══ Given data

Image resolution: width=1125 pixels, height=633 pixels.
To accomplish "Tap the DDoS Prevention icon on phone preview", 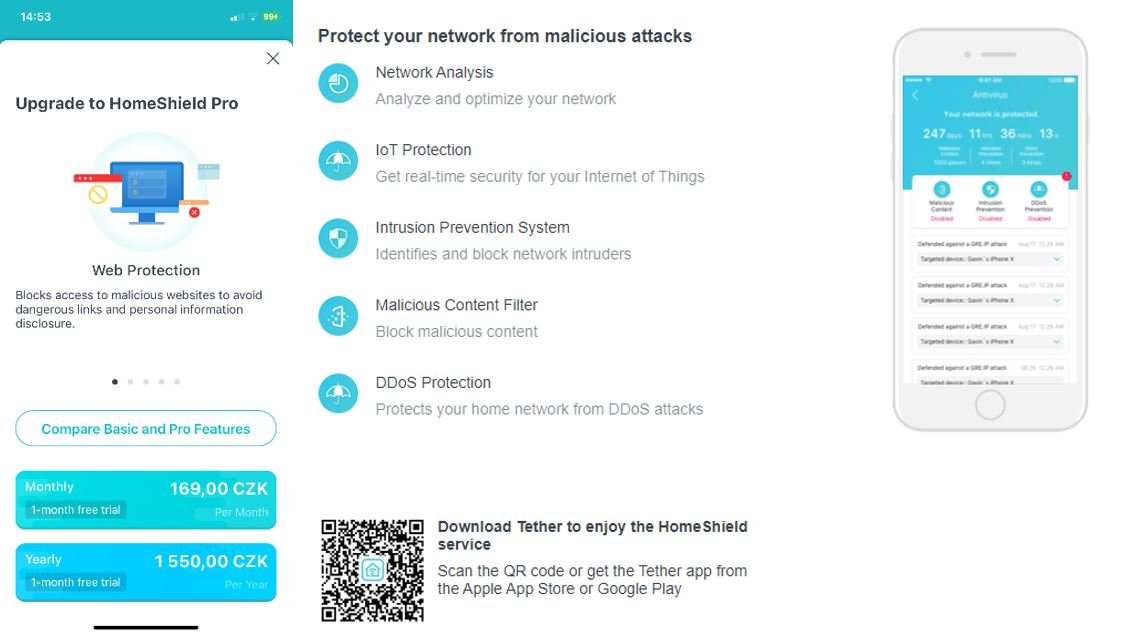I will [x=1038, y=189].
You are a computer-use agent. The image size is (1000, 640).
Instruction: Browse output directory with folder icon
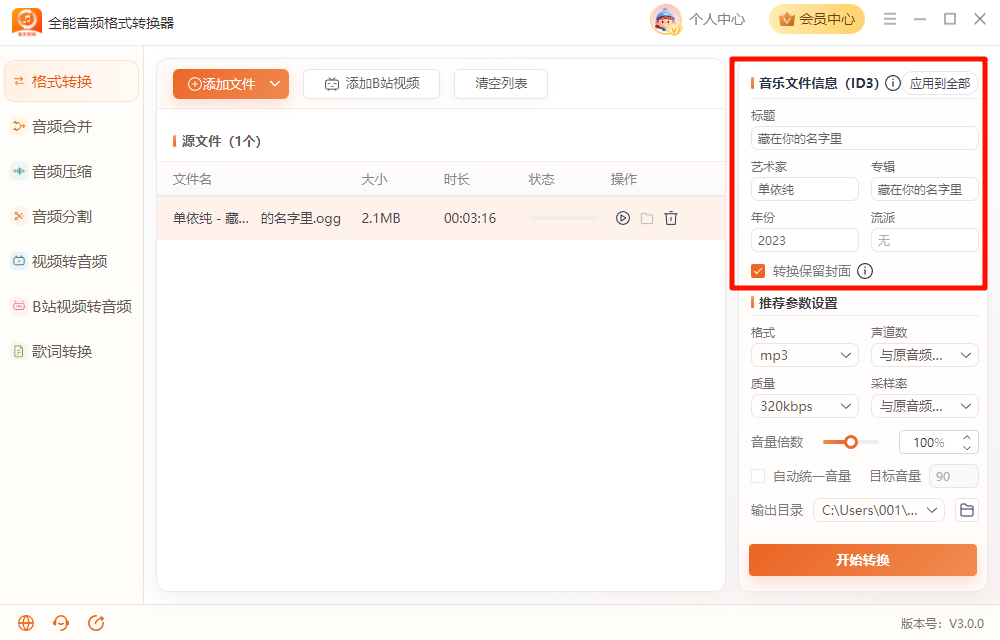[x=967, y=510]
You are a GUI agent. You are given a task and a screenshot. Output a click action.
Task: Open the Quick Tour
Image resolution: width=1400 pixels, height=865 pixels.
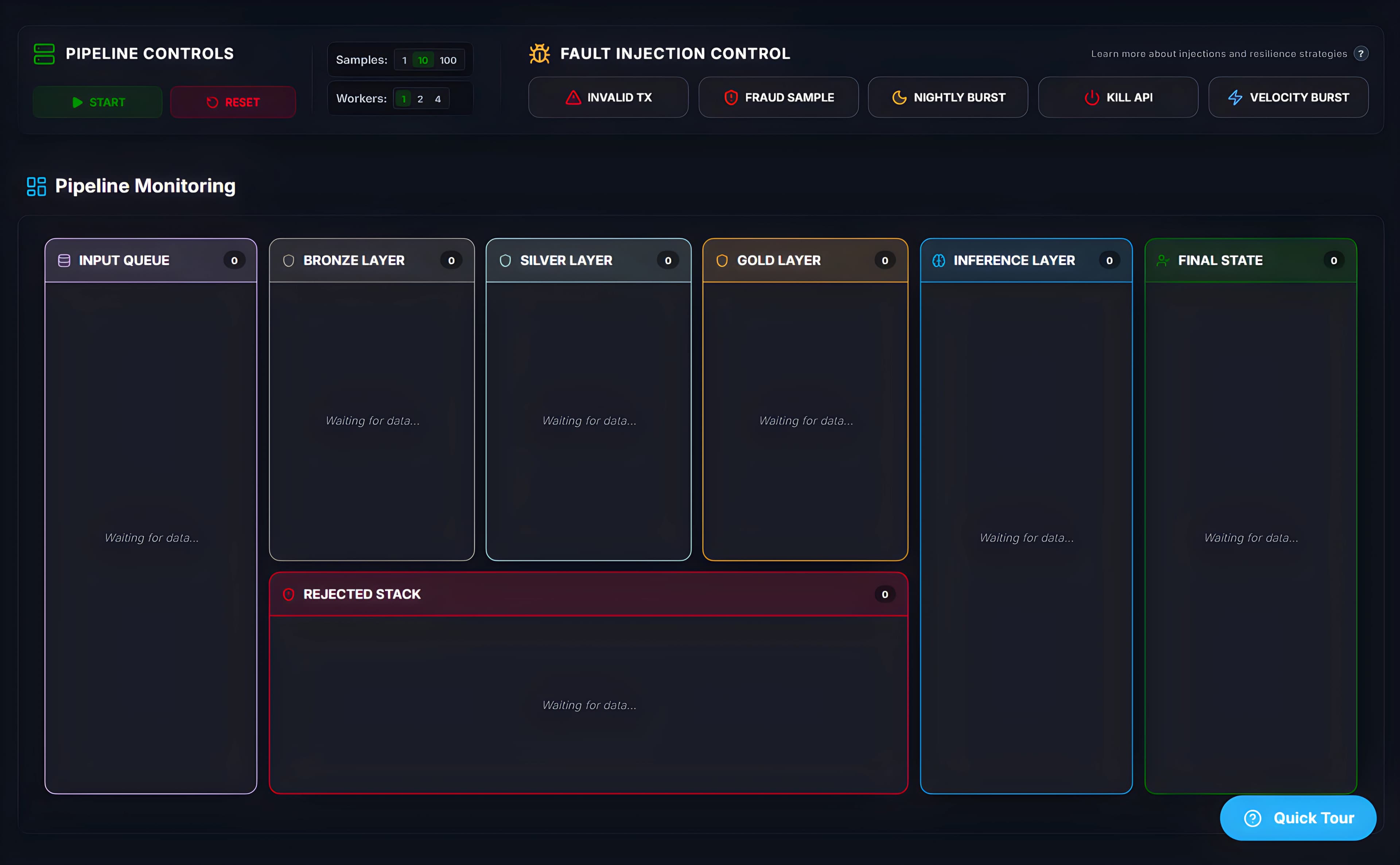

════

• Directions: Produce an exact copy of only those lines that run from the line with "Instruction: Browse output" to the final line of the records, including both; exclude images.

• Response below:
Instruction: Browse output directory with folder icon
[x=967, y=510]
You are a GUI agent. You are given a task and a screenshot. Output a click action.
Task: Open the Quick Tour
Image resolution: width=1400 pixels, height=865 pixels.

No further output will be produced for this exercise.